WRITTEN PROBLEM: Rewrite the data below as a numbered list, one line per item, skipping blank lines and leaving out the picture lines.

EXCERPTED RECORDS:
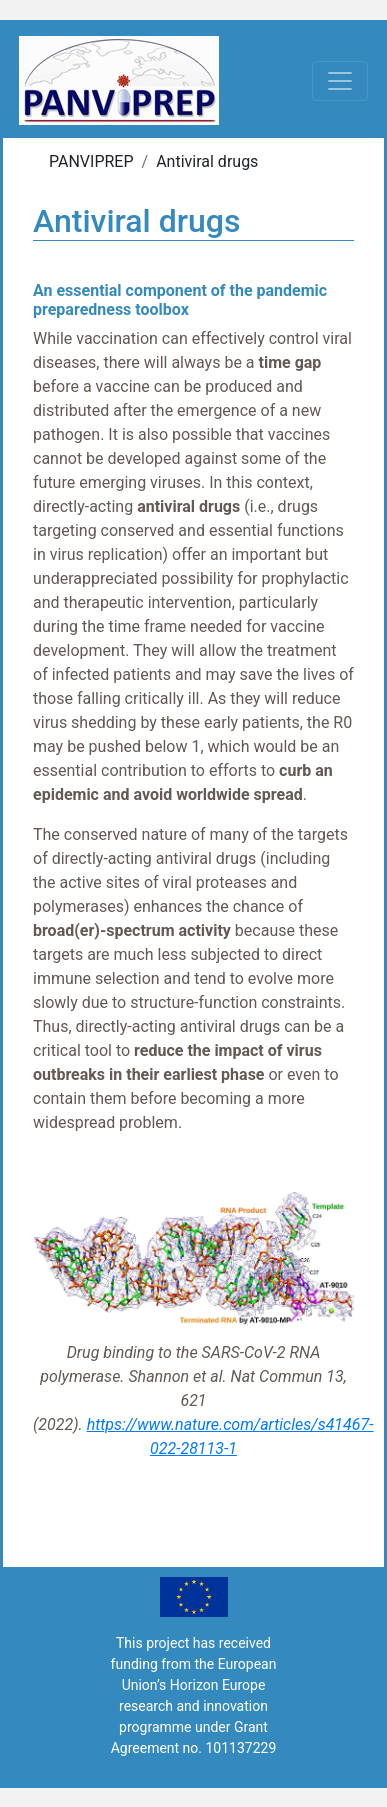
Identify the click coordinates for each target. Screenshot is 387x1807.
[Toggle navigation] (340, 81)
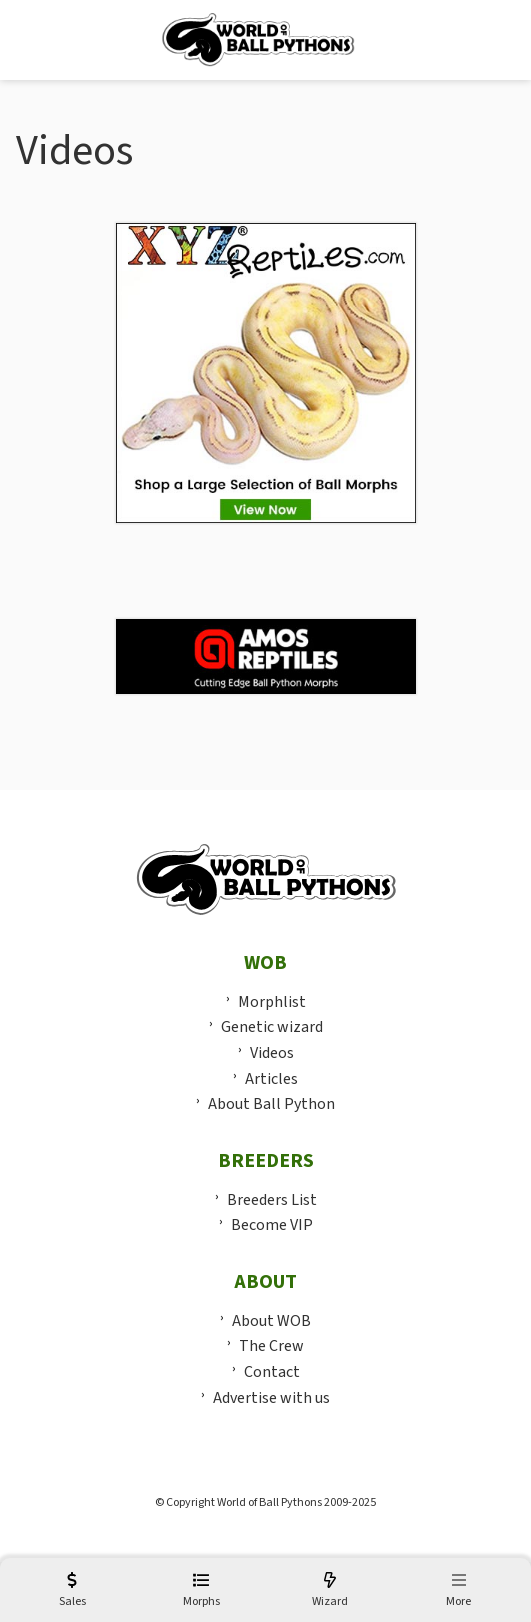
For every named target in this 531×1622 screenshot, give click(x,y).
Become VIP (272, 1225)
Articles (271, 1079)
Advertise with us (271, 1398)
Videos (272, 1053)
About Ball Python (271, 1104)
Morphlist (272, 1002)
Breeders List (272, 1200)
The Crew (271, 1346)
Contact (272, 1372)
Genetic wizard (272, 1027)
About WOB (271, 1321)
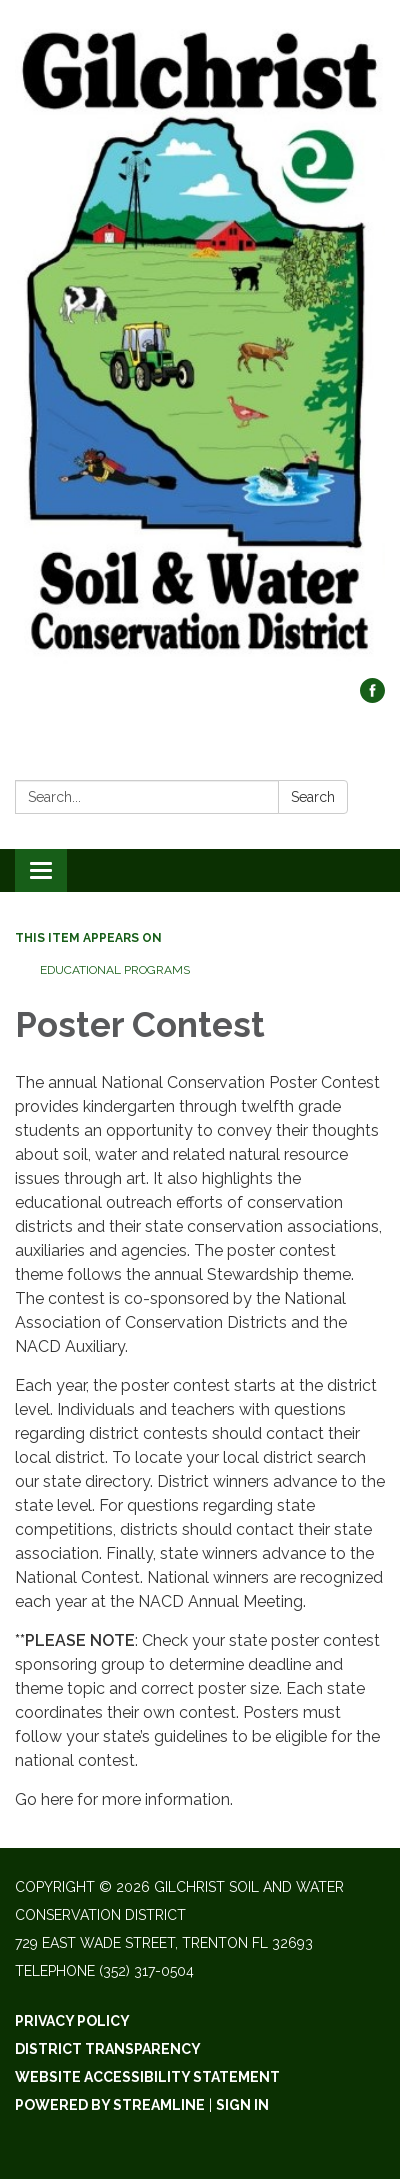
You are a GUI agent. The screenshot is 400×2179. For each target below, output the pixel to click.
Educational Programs (115, 970)
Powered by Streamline (110, 2105)
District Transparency (108, 2049)
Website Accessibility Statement (147, 2077)
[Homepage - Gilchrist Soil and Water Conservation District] (200, 349)
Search (313, 797)
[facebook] (372, 697)
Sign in (242, 2105)
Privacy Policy (72, 2021)
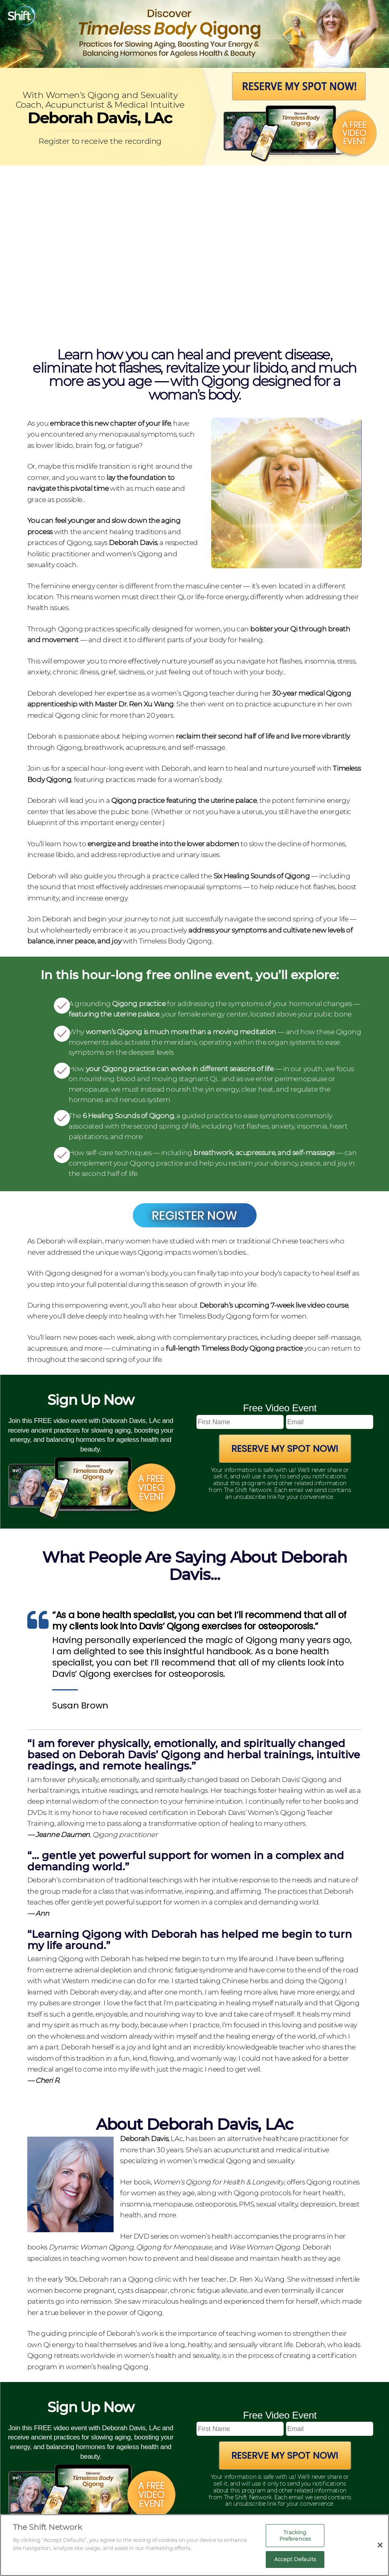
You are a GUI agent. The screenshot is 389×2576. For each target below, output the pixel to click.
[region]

RESULT OF THIS EXERCISE:
1. Identify the click coordinates for each target. Screenshot is 387x1807.
2. [Toggle navigation] (340, 81)
3. For every named target in this 531×1622 screenshot, give click(x,y).
4. Become VIP (272, 1225)
5. Articles (271, 1079)
6. Advertise with us (271, 1398)
7. Videos (272, 1053)
8. About Ball Python (271, 1104)
9. Morphlist (272, 1002)
10. Breeders List (272, 1200)
11. The Crew (271, 1346)
12. Contact (272, 1372)
13. Genetic wizard (272, 1027)
14. About WOB (271, 1321)
15. You are a GUI agent. The screenshot is 400×2179. For each target below, output the pixel to click.
16. Educational Programs (115, 970)
17. Powered by Streamline (110, 2105)
18. District Transparency (108, 2049)
19. Website Accessibility Statement (147, 2077)
20. [Homepage - Gilchrist Soil and Water Conservation District] (200, 349)
21. Search (313, 797)
22. [facebook] (372, 697)
23. Sign in (242, 2105)
24. Privacy Policy (72, 2021)
25. You are a GUI agent. The screenshot is 389×2576. For each target below, output the pixel to click.
26. [region]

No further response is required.